» **Supplied data**
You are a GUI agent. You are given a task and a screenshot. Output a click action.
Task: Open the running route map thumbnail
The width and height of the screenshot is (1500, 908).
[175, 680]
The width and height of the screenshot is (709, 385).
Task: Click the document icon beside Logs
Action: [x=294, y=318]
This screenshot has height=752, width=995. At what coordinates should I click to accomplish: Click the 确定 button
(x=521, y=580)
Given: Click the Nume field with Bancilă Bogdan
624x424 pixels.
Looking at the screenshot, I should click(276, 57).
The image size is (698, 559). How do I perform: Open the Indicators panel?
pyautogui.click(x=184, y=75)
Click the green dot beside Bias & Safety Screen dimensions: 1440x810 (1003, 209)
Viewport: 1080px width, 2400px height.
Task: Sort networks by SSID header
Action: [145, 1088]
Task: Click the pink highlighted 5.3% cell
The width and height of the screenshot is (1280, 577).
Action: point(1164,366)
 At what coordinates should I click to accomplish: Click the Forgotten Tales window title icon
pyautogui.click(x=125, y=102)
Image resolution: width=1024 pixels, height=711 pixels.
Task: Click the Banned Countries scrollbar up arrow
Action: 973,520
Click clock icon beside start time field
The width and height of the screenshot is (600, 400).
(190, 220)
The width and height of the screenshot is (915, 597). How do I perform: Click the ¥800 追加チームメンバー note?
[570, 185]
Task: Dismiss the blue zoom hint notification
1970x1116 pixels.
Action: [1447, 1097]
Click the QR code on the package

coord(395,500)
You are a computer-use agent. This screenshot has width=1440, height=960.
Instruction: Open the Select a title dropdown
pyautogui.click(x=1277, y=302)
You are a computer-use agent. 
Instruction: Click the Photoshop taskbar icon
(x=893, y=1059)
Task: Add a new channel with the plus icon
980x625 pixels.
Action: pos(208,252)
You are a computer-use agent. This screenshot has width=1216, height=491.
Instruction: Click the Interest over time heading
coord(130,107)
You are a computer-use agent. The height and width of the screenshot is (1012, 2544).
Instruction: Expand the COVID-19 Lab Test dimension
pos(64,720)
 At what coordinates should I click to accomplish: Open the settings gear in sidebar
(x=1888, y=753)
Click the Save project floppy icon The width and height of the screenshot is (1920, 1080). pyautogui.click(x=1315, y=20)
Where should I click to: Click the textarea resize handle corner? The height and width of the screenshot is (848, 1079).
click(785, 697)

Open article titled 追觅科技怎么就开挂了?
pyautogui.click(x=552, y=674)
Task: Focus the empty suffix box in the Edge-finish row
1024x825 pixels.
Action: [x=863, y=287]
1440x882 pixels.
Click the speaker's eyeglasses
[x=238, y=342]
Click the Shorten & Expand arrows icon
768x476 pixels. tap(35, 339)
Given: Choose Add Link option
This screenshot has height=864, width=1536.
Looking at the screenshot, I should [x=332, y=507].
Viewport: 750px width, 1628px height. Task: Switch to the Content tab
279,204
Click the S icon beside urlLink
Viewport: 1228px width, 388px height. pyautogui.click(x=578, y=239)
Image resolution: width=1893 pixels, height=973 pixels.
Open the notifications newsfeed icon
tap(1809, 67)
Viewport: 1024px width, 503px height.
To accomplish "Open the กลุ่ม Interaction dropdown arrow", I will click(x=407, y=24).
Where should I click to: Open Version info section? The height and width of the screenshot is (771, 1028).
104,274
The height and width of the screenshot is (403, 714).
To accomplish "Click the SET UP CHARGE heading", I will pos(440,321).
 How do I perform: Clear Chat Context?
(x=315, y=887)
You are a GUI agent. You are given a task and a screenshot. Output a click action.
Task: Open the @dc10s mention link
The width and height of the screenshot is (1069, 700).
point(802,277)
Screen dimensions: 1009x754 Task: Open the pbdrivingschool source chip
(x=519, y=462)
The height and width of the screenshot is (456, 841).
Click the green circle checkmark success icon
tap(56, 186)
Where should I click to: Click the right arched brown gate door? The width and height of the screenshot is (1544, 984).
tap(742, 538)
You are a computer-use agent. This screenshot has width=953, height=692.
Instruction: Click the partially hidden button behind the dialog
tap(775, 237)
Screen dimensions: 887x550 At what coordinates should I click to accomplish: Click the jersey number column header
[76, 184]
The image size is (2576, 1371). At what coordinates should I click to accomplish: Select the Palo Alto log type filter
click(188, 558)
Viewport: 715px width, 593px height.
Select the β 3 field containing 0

» **Task to complete**
Return all of the rows above verbatim, with no changes.

» **Response**
You are a GUI agent. You are given a task and a screenshot. Output a click action.
Task: Open the running route map thumbnail
The width and height of the screenshot is (1500, 908).
[175, 680]
The width and height of the screenshot is (709, 385).
Task: Click the document icon beside Logs
Action: [x=294, y=318]
This screenshot has height=752, width=995. At what coordinates should I click to accomplish: Click the 确定 button
(x=521, y=580)
Given: Click the Nume field with Bancilă Bogdan
624x424 pixels.
Looking at the screenshot, I should click(276, 57).
The image size is (698, 559). How do I perform: Open the Indicators panel?
pyautogui.click(x=184, y=75)
Click the green dot beside Bias & Safety Screen dimensions: 1440x810 (1003, 209)
Viewport: 1080px width, 2400px height.
Task: Sort networks by SSID header
Action: [145, 1088]
Task: Click the pink highlighted 5.3% cell
The width and height of the screenshot is (1280, 577).
Action: point(1164,366)
 At what coordinates should I click to accomplish: Click the Forgotten Tales window title icon
pyautogui.click(x=125, y=102)
Image resolution: width=1024 pixels, height=711 pixels.
Task: Click the Banned Countries scrollbar up arrow
Action: 973,520
Click clock icon beside start time field
The width and height of the screenshot is (600, 400).
(190, 220)
The width and height of the screenshot is (915, 597). How do I perform: Click the ¥800 追加チームメンバー note?
[570, 185]
Task: Dismiss the blue zoom hint notification
1970x1116 pixels.
Action: [1447, 1097]
Click the QR code on the package

coord(395,500)
You are a computer-use agent. This screenshot has width=1440, height=960.
Instruction: Open the Select a title dropdown
pyautogui.click(x=1277, y=302)
You are a computer-use agent. 
Instruction: Click the Photoshop taskbar icon
(x=893, y=1059)
Task: Add a new channel with the plus icon
980x625 pixels.
Action: pos(208,252)
You are a computer-use agent. This screenshot has width=1216, height=491.
Instruction: Click the Interest over time heading
coord(130,107)
You are a computer-use agent. The height and width of the screenshot is (1012, 2544).
Instruction: Expand the COVID-19 Lab Test dimension
pos(64,720)
 At what coordinates should I click to accomplish: Open the settings gear in sidebar
(x=1888, y=753)
Click the Save project floppy icon The width and height of the screenshot is (1920, 1080). pyautogui.click(x=1315, y=20)
Where should I click to: Click the textarea resize handle corner? The height and width of the screenshot is (848, 1079).
click(785, 697)

Open article titled 追觅科技怎么就开挂了?
pyautogui.click(x=552, y=674)
Task: Focus the empty suffix box in the Edge-finish row
1024x825 pixels.
Action: [x=863, y=287]
1440x882 pixels.
Click the speaker's eyeglasses
[x=238, y=342]
Click the Shorten & Expand arrows icon
768x476 pixels. tap(35, 339)
Given: Choose Add Link option
This screenshot has height=864, width=1536.
Looking at the screenshot, I should [x=332, y=507].
Viewport: 750px width, 1628px height. Task: Switch to the Content tab
279,204
Click the S icon beside urlLink
Viewport: 1228px width, 388px height. pyautogui.click(x=578, y=239)
Image resolution: width=1893 pixels, height=973 pixels.
Open the notifications newsfeed icon
tap(1809, 67)
Viewport: 1024px width, 503px height.
To accomplish "Open the กลุ่ม Interaction dropdown arrow", I will click(x=407, y=24).
Where should I click to: Open Version info section? The height and width of the screenshot is (771, 1028).
104,274
The height and width of the screenshot is (403, 714).
To accomplish "Click the SET UP CHARGE heading", I will pos(440,321).
 How do I perform: Clear Chat Context?
(x=315, y=887)
You are a GUI agent. You are given a task and a screenshot. Output a click action.
Task: Open the @dc10s mention link
The width and height of the screenshot is (1069, 700).
point(802,277)
Screen dimensions: 1009x754 Task: Open the pbdrivingschool source chip
(x=519, y=462)
The height and width of the screenshot is (456, 841).
Click the green circle checkmark success icon
tap(56, 186)
Where should I click to: Click the right arched brown gate door? The width and height of the screenshot is (1544, 984).
tap(742, 538)
You are a computer-use agent. This screenshot has width=953, height=692.
Instruction: Click the partially hidden button behind the dialog
tap(775, 237)
Screen dimensions: 887x550 At what coordinates should I click to accomplish: Click the jersey number column header
[76, 184]
The image size is (2576, 1371). At what coordinates should I click to accomplish: Select the Palo Alto log type filter
click(188, 558)
Viewport: 715px width, 593px height.
Select the β 3 field containing 0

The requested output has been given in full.